InvestDIY is a brand of InsureDIY. We are a MAS licensed broker, operating in Singapore since 2016. We offer a full range of Insurance, Investment and Finance products online for your convenience and also have a regional presence with offices in Hong Kong and Malaysia.
QnA: How are you different from robo-advisers?
Shujun: A lot of robo-advisers focus on ETFs as they think ETFs provide lowest costs available to access the markets. However we believe good fund managers can outperform the benchmarks. ETFs will only get performance in line with the benchmark, there’s no alpha.

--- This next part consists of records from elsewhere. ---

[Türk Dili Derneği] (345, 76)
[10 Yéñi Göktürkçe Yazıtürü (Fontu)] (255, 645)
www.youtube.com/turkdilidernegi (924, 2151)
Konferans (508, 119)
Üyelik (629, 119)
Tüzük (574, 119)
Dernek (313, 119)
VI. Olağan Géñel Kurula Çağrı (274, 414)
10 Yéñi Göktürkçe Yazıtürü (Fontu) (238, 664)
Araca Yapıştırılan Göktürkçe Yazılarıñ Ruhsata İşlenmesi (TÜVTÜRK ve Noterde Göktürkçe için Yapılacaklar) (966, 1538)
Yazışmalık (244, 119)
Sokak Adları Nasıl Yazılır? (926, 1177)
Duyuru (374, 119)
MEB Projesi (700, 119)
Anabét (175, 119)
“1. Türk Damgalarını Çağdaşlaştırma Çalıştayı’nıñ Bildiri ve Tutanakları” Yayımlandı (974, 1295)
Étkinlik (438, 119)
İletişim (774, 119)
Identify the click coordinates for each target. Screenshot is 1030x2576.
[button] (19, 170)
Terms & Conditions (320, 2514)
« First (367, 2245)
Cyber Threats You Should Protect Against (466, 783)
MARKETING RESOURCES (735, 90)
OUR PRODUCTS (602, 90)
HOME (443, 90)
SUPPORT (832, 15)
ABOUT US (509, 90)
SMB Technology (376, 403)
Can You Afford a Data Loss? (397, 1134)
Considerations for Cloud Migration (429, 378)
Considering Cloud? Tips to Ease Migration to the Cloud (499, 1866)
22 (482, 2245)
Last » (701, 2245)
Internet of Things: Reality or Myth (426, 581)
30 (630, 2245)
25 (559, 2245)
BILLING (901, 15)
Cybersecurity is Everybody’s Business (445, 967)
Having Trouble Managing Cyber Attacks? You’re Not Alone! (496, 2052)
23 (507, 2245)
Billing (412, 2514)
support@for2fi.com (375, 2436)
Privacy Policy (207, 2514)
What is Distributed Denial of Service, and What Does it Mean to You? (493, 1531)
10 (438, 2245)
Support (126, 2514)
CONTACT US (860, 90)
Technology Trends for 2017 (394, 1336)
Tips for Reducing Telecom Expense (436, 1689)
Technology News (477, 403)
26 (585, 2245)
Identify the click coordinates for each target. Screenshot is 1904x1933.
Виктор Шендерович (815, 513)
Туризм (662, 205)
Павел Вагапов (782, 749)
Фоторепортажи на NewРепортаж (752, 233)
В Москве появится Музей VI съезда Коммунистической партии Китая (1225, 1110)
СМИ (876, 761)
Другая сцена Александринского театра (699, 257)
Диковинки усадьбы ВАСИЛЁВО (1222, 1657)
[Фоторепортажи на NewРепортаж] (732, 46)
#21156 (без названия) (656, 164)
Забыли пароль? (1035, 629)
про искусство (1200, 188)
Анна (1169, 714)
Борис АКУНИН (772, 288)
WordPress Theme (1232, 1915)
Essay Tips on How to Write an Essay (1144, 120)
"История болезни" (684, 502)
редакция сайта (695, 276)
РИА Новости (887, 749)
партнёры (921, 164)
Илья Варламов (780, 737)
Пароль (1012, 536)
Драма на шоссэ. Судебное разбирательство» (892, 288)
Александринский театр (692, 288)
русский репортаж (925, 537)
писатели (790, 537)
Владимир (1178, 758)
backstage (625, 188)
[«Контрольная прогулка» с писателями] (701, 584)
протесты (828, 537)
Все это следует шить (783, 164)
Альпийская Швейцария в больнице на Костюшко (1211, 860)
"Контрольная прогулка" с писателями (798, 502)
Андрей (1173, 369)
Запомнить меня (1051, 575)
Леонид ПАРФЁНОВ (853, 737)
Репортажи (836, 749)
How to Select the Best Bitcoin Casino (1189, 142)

A few other robo-advisers work with fund managers. One of them works with only 2 fund managers and the other one works with 6 fund managers. We have open architecture – we choose the best fund managers out there, we assess more than 41 fund managers with more than 2,000 funds. For every solution we offer, we choose the top 3-4 fund managers.
Do I need to set up a trading account with InvestDIY?
Yes, your funds will be traded on the platform FAME by Phillip Securities, this is different to POEMS as FAME is the platform to trade with if you invest with a financial adviser like ourselves.
Apart from the 0.5 – 0.6% p.a. wrap fee are there any other fees charged by InvestDIY?
No upfront sales charge, no switching / rebalancing fee.